I wonder if the Apostle Paul would have had his apostolic credentials withdrawn for his silence on Rome’s recent invasion of Parthia. We know that the Corinthian Christians, for example, were morally sensitive people; they probably had very strong feelings about it.

Absolutely crazy, we are. It is a moral panic. A moral panic that involves the prospect of a new world war. I don’t know how we will be able to return to normal, with people having broken all their standards for the sake of pointing out their virtue and participating in the Cause.

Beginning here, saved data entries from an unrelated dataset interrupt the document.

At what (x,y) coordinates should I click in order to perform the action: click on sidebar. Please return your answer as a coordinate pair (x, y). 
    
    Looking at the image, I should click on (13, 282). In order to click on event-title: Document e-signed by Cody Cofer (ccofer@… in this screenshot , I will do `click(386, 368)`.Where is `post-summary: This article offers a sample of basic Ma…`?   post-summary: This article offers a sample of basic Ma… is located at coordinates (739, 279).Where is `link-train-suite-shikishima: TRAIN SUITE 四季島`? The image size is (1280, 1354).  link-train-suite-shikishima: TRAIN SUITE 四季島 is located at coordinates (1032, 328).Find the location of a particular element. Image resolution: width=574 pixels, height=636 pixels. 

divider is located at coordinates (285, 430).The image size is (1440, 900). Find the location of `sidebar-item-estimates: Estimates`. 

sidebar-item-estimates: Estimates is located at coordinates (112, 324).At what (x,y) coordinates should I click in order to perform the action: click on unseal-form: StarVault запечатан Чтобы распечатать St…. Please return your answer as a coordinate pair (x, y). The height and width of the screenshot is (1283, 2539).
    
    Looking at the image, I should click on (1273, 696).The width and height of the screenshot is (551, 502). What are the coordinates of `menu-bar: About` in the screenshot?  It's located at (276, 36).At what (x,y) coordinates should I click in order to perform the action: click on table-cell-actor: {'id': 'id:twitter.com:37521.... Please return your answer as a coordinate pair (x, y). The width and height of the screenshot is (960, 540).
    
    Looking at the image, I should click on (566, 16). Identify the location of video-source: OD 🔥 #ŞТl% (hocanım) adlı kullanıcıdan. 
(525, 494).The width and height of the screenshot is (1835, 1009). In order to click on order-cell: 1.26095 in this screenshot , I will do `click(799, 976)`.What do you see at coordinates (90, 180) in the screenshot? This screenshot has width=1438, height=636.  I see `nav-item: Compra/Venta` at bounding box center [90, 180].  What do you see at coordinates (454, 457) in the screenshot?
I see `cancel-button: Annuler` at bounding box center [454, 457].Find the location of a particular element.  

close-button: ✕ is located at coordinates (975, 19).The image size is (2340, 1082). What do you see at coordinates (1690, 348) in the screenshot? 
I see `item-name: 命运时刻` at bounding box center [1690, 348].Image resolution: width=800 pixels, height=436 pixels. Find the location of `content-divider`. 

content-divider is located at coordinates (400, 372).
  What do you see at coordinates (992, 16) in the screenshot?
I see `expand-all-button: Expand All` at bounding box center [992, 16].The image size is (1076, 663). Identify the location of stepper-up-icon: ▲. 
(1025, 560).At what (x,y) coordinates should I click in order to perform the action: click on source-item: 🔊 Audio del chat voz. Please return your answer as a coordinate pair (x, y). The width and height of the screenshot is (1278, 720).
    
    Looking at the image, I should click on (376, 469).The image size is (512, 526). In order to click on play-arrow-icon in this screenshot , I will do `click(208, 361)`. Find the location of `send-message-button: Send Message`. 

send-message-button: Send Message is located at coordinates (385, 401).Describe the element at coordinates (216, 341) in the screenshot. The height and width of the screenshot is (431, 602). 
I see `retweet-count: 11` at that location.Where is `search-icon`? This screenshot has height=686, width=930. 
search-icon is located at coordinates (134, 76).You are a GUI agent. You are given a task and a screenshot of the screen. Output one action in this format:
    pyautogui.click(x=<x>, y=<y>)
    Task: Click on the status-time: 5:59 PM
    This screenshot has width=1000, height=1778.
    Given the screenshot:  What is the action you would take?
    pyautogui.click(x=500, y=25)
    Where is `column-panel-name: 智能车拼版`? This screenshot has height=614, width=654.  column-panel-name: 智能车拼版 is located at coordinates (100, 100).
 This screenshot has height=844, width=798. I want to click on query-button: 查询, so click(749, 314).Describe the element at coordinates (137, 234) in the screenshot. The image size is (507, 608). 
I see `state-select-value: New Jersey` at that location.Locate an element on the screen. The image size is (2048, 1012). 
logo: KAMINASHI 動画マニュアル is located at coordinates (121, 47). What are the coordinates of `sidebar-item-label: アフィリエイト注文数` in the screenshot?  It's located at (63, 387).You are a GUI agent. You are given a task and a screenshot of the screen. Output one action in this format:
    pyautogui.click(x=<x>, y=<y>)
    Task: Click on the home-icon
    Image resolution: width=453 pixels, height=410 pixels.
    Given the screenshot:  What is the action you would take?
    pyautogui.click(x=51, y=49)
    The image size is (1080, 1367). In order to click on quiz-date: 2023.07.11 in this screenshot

This is a war, not a social media show. Well, it’s a social media spectacle, but it shouldn’t be, because turning this into BLM, or The Beatles ’64, makes it impossible to think clearly about what’s going on. Personally, I want Russia to lose this war, but please, this is the kind of thing that is going to lead to a huge mistake that will get a lot of people killed. We need sobriety. Not that.

About the Author

Rod Dreher is editor at The American Conservative. A veteran of three decades of magazine and newspaper journalism, he has also written three New York Times bestsellers—Don’t live by lies, The Benedict optionand The Little Path by Ruthie Lemingas well as Crunchy Disadvantages and How Dante can save your life. Dreher lives in Baton Rouge, Louisiana.